After last week’s NBA Draft Lottery, in which the New Orleans Pelicans improbably came away with the first overall pick, teams are turning their attention toward whom — not where — they’ll be picking.
The NBA Draft Combine, which took place Wednesday through Sunday night, served as a platform for draft prospects to showcase their talent to teams across the league — whether to establish themselves as a top pick or to convince teams to take a chance on them at the back end of the draft.
USC has two players with a reasonable chance of being selected in the NBA Draft June 20.
One-and-done guard Kevin Porter Jr., who is leaving USC after his freshman year, is predicted to fall somewhere in the middle of the first round, with the potential to become a lottery pick in the first round’s top 14.
“[Porter] is really talented,” ESPN NBA Draft expert Mike Schmitz said. “I think he’s one of the more talented scorers in the draft, if you’re looking at sheer talent.”
Porter had a chance to show off his top-tier scoring potential at the Draft Combine over the weekend. He reportedly met with at least 15 different NBA teams during the event.
However, Porter’s scoring ability is not the focus of the buzz surrounding his draft stock and potential landing spots, however. After being scrutinized throughout his year at USC for his immaturity and for a midseason suspension due to “conduct issues,” teams will try to assess Porter’s character before taking a chance on the promising shooting guard.
“For him, it’s about the interview process, answering why he had such an uneven season at USC, why he got suspended, why he wasn’t able to show much consistency,” Schmitz said. “That’s what teams want to figure out about him, because some days he looks like a top-five pick, and some days he looks like a guy that you don’t want to invest your draft pick in.”
Porter seemed to understand the speculation surrounding his character at the Combine and pointedly attempted to ease those concerns.
“I have a lot of growth left,” Porter said to reporters when asked about expectations surrounding his maturity in the NBA. “I feel like everything that happened, and all the things I’ve been through in my life, I’ve been growing as a person. I’ve been improving all my life … I’ve got to show my character and everything so [teams] can trust me. As a player and off the court.”

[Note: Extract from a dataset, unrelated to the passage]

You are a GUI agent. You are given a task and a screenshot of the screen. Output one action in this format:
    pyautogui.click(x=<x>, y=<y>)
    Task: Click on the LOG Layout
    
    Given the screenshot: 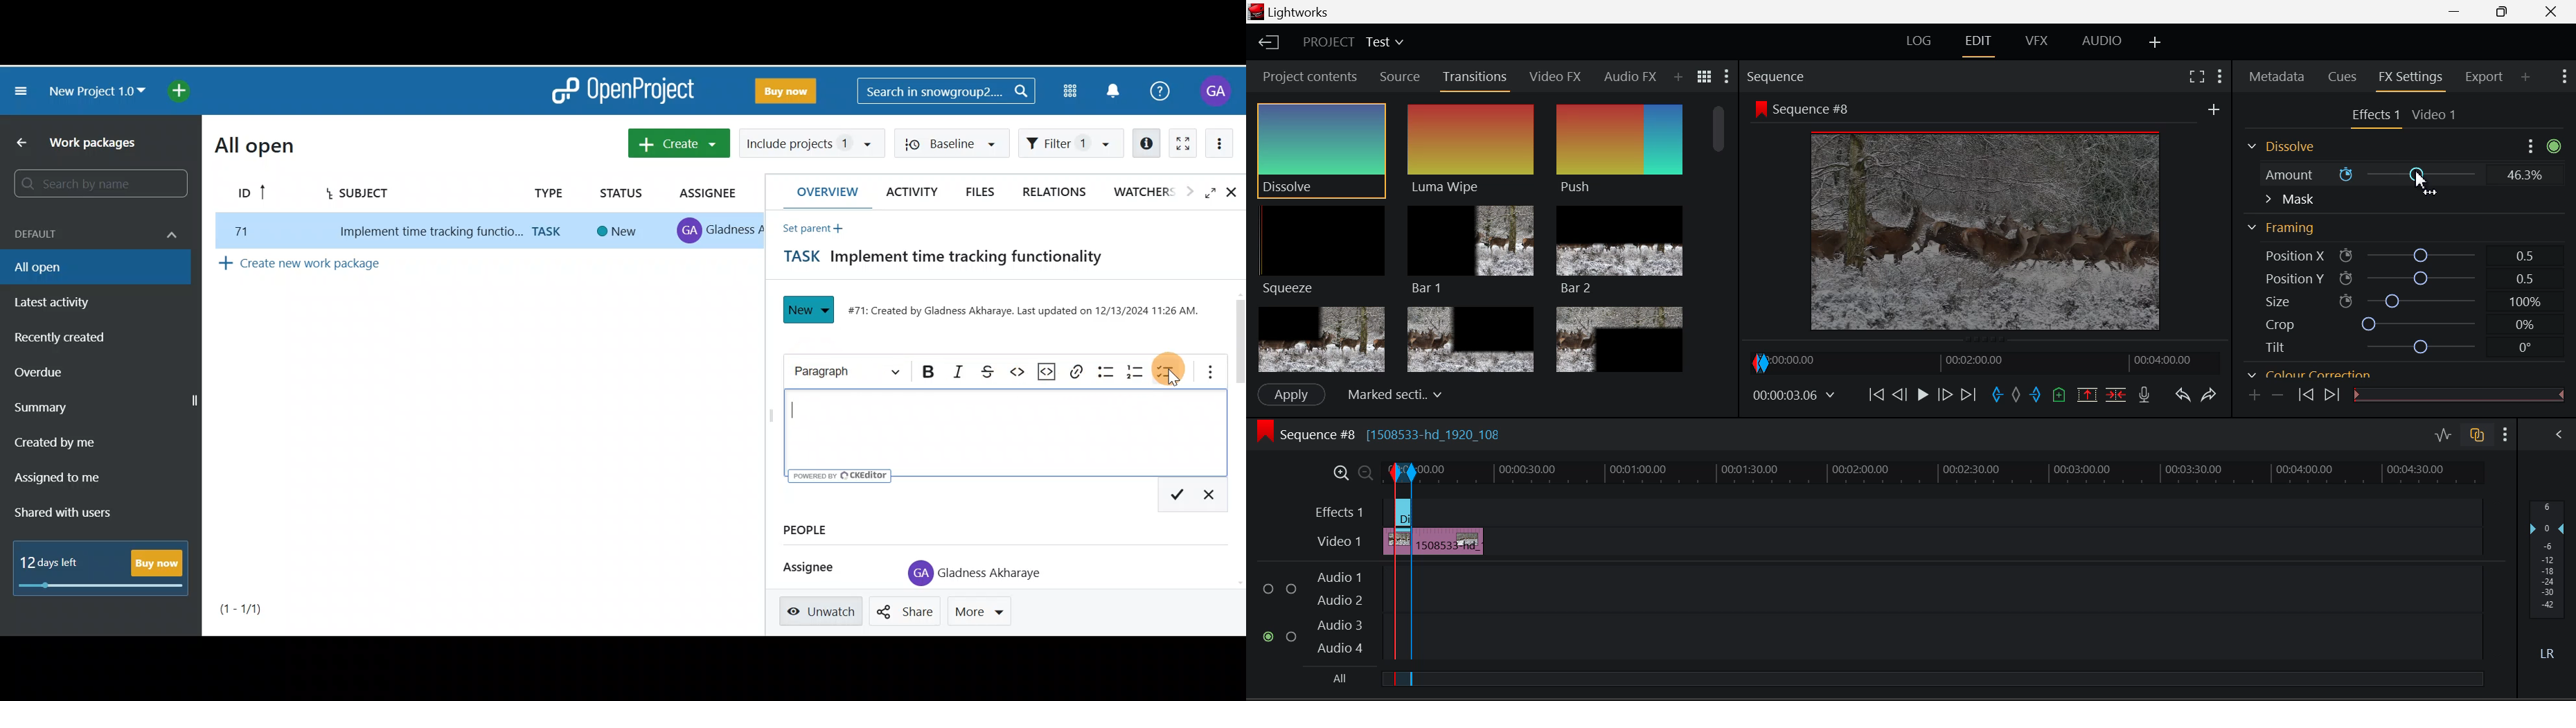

Despite concerns over Porter’s conduct, he remains one of the better players in the draft. ESPN lists Porter as the 14th best player available.
Porter, for one, seems not to have lost any confidence, even after a rocky season as a Trojan.
“A lot of people say I’m one of the most talented players in the draft, but they have a lot of problems with my character,” Porter said. “Before everything that happened, I was considered a top-five [pick]. I feel like I’m still a top-five [pick].”
Porter isn’t the only Trojan who has garnered the teams’ attention ahead of the draft. Bennie Boatwright, a 6-foot-10 guard who played for the Trojans from 2015 to 2019, is also hoping to hear his name called by NBA Commissioner Adam Silver.
Boatwright led USC in both 3-point percentage (42.9%) and points per game (18.2) in his final collegiate season.
“Any time you have size and shooting, I think you’re going to get looks,” Schmitz said. “He strikes me as a guy who will probably earn a two-way contract, play a lot in the G-League [the NBA’s minor league organization] and then go from there.”
Porter and Boatwright are likely to be selected at very different stages in the draft and will embark on different paths to the NBA. For now, however, the two former Trojans can only try to impress teams as much as possible before draft night in hopes of earning their spot at the sport’s highest level.